● BRIEF: In your output, repeat each entry exactly and include no pictures.

[Dataset entries]
* * * * * * * * *

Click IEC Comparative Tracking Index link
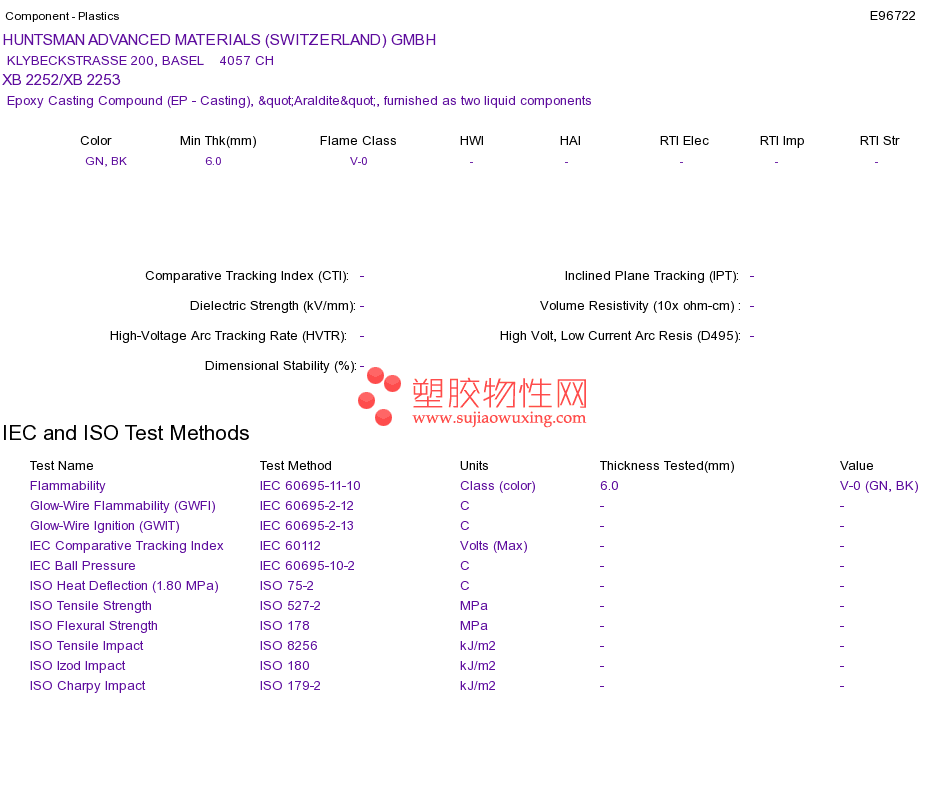The width and height of the screenshot is (950, 800). click(x=127, y=546)
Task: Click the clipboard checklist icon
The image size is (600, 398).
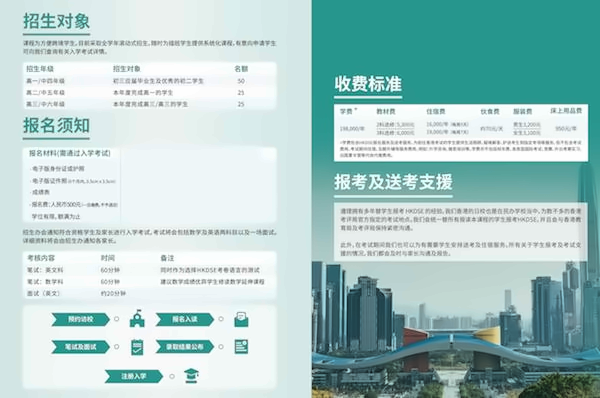Action: click(x=137, y=347)
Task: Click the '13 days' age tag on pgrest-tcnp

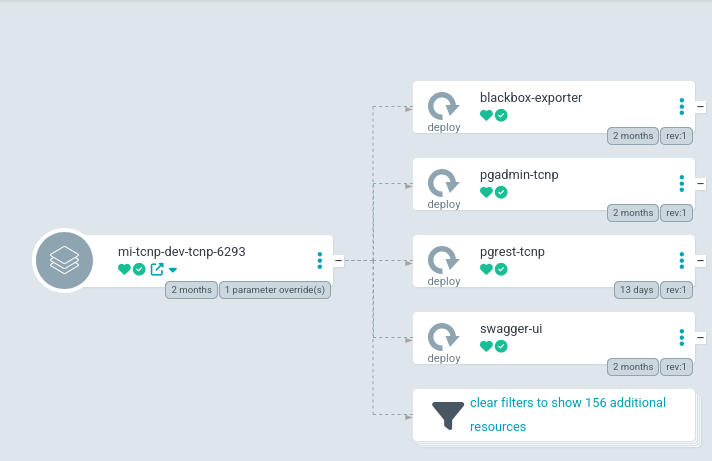Action: point(635,290)
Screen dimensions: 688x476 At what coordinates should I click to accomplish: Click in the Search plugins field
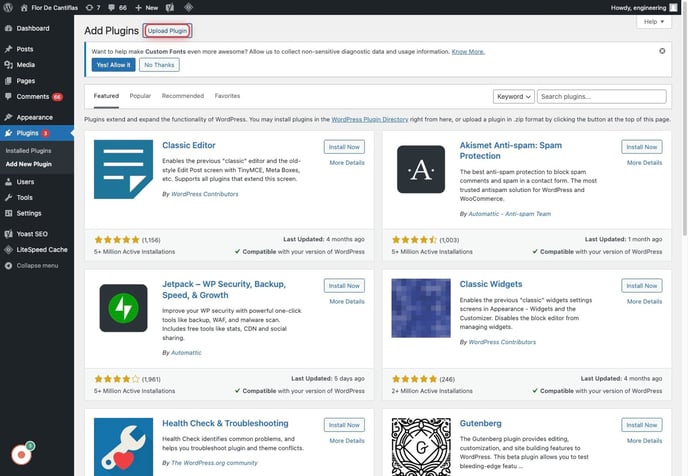click(x=603, y=96)
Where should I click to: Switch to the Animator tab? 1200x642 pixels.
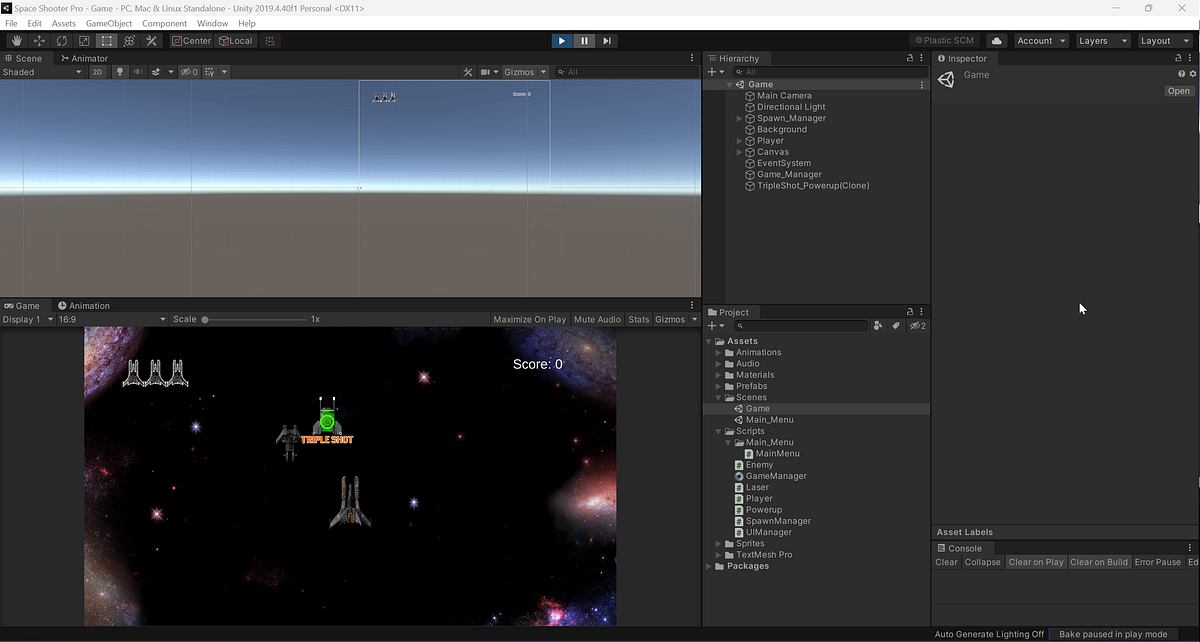point(84,58)
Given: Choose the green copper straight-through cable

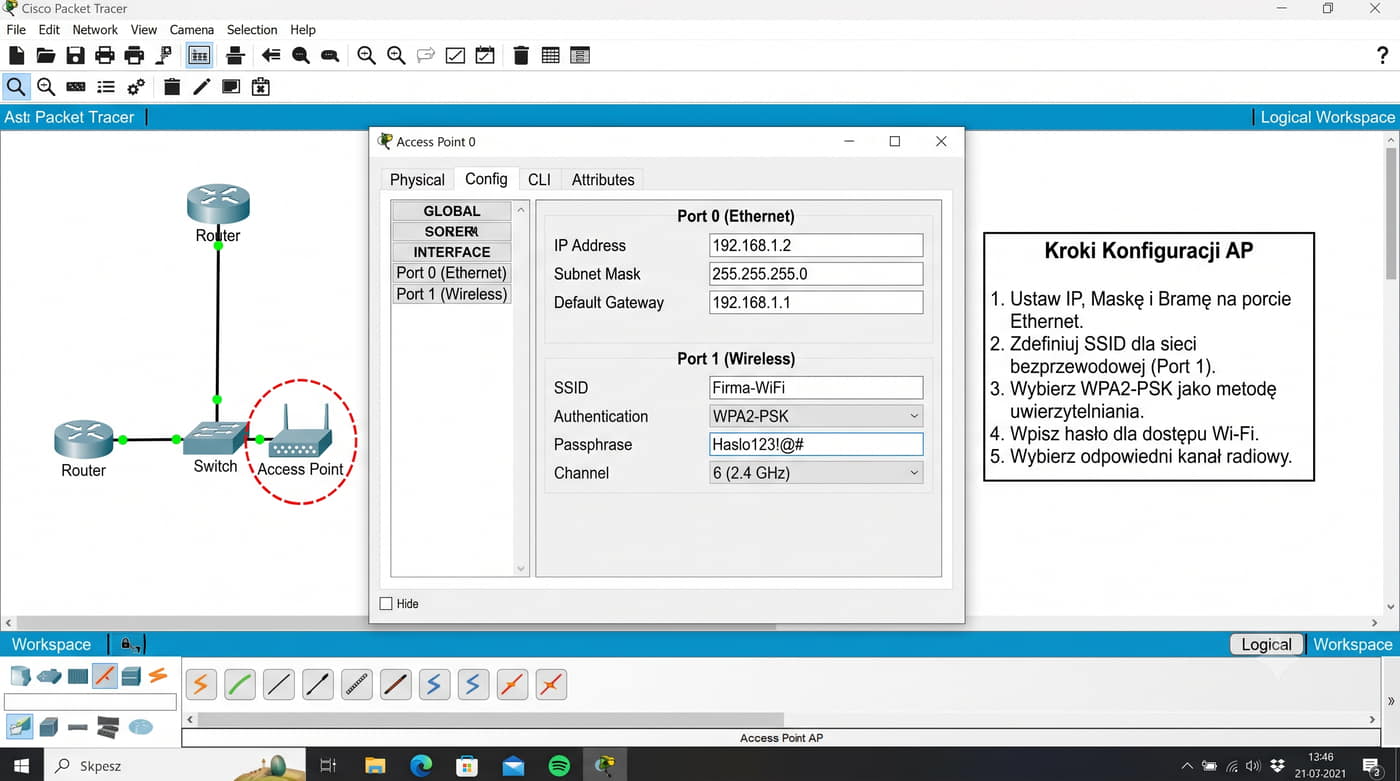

* * * * * * * * *

● RESPONSE FOR THIS EXERCISE:
Click IEC Comparative Tracking Index link
The width and height of the screenshot is (950, 800). click(x=127, y=546)
Task: Click the clipboard checklist icon
The image size is (600, 398).
Action: click(x=137, y=347)
Task: Click the '13 days' age tag on pgrest-tcnp

Action: point(635,290)
Screen dimensions: 688x476 At what coordinates should I click to accomplish: Click in the Search plugins field
click(x=603, y=96)
Where should I click to: Switch to the Animator tab? 1200x642 pixels.
point(84,58)
Given: Choose the green copper straight-through cable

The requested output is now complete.